*Dataset*
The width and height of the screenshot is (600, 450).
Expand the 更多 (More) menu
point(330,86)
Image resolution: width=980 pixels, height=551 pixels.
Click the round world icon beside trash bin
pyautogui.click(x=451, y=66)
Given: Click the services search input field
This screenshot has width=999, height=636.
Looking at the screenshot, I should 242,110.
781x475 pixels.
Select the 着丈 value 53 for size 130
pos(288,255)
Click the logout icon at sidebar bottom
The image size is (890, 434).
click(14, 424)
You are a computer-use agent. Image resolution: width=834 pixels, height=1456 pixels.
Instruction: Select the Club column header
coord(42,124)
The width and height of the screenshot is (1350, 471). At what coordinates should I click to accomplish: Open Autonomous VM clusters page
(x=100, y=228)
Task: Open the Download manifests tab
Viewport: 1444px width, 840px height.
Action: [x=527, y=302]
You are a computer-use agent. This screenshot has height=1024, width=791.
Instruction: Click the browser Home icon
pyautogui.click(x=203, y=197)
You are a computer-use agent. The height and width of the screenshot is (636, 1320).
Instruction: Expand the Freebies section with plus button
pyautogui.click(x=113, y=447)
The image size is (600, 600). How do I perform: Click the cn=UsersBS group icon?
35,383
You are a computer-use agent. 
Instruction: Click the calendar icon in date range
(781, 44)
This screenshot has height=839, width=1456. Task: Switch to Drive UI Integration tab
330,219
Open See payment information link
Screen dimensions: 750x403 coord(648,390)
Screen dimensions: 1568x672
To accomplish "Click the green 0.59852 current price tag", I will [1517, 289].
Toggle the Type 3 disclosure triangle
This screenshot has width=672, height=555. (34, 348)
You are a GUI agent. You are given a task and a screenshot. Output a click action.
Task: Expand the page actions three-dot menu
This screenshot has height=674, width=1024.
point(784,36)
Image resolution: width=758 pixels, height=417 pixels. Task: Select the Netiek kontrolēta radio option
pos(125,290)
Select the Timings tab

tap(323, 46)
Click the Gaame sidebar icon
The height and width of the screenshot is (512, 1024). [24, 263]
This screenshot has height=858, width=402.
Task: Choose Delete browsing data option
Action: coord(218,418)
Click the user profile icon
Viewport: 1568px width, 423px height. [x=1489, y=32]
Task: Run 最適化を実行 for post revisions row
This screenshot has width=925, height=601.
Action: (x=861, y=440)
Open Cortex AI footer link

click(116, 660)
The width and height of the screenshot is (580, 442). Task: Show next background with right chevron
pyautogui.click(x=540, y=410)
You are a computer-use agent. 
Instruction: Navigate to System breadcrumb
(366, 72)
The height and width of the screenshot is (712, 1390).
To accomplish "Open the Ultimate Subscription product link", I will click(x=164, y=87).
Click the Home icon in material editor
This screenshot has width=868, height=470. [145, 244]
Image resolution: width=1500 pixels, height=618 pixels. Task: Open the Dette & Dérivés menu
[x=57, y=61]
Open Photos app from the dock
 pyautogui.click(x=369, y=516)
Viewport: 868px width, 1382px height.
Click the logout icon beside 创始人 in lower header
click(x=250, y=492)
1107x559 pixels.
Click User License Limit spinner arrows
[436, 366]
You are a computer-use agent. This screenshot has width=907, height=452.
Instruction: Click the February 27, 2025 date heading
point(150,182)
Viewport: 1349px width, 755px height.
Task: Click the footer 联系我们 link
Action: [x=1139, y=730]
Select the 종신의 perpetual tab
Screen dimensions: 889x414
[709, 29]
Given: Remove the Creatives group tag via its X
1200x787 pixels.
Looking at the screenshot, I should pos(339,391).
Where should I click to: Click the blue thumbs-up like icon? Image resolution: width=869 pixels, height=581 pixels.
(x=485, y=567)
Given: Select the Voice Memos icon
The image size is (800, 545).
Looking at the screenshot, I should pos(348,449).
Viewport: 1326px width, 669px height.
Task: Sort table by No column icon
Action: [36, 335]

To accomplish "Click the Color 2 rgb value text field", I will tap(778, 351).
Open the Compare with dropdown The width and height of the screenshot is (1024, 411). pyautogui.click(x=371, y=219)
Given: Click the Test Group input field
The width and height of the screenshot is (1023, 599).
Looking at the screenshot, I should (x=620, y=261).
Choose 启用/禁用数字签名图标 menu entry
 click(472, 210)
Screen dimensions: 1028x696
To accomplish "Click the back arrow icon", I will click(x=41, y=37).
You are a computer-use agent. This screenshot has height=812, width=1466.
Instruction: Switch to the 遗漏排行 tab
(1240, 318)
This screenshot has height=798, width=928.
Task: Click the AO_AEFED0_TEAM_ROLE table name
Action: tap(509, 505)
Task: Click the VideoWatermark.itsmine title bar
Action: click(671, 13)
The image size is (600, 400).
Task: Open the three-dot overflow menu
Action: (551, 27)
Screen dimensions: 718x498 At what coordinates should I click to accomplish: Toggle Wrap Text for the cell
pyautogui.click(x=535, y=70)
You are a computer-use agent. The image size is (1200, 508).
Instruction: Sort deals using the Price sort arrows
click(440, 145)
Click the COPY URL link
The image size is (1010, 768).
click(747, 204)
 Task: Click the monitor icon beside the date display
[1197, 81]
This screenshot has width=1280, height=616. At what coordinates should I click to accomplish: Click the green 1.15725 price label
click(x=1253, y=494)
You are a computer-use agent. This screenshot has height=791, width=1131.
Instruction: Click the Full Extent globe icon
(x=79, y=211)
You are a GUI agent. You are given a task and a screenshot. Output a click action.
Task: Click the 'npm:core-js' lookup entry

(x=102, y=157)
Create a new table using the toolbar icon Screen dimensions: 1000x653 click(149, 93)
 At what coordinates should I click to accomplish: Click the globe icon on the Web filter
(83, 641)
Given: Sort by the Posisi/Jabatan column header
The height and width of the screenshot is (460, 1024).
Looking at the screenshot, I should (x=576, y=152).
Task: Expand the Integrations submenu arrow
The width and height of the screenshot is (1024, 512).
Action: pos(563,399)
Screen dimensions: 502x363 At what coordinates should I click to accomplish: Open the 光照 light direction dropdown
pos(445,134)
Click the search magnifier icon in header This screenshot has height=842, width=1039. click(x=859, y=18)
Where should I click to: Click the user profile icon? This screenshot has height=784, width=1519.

*Problem to solve*
Copy the data above word for word, from the line with "Image resolution: width=980" to the line with "click(14, 424)", including both of those lines.

*Written reply*
Image resolution: width=980 pixels, height=551 pixels.
Click the round world icon beside trash bin
pyautogui.click(x=451, y=66)
Given: Click the services search input field
This screenshot has width=999, height=636.
Looking at the screenshot, I should 242,110.
781x475 pixels.
Select the 着丈 value 53 for size 130
pos(288,255)
Click the logout icon at sidebar bottom
The image size is (890, 434).
click(14, 424)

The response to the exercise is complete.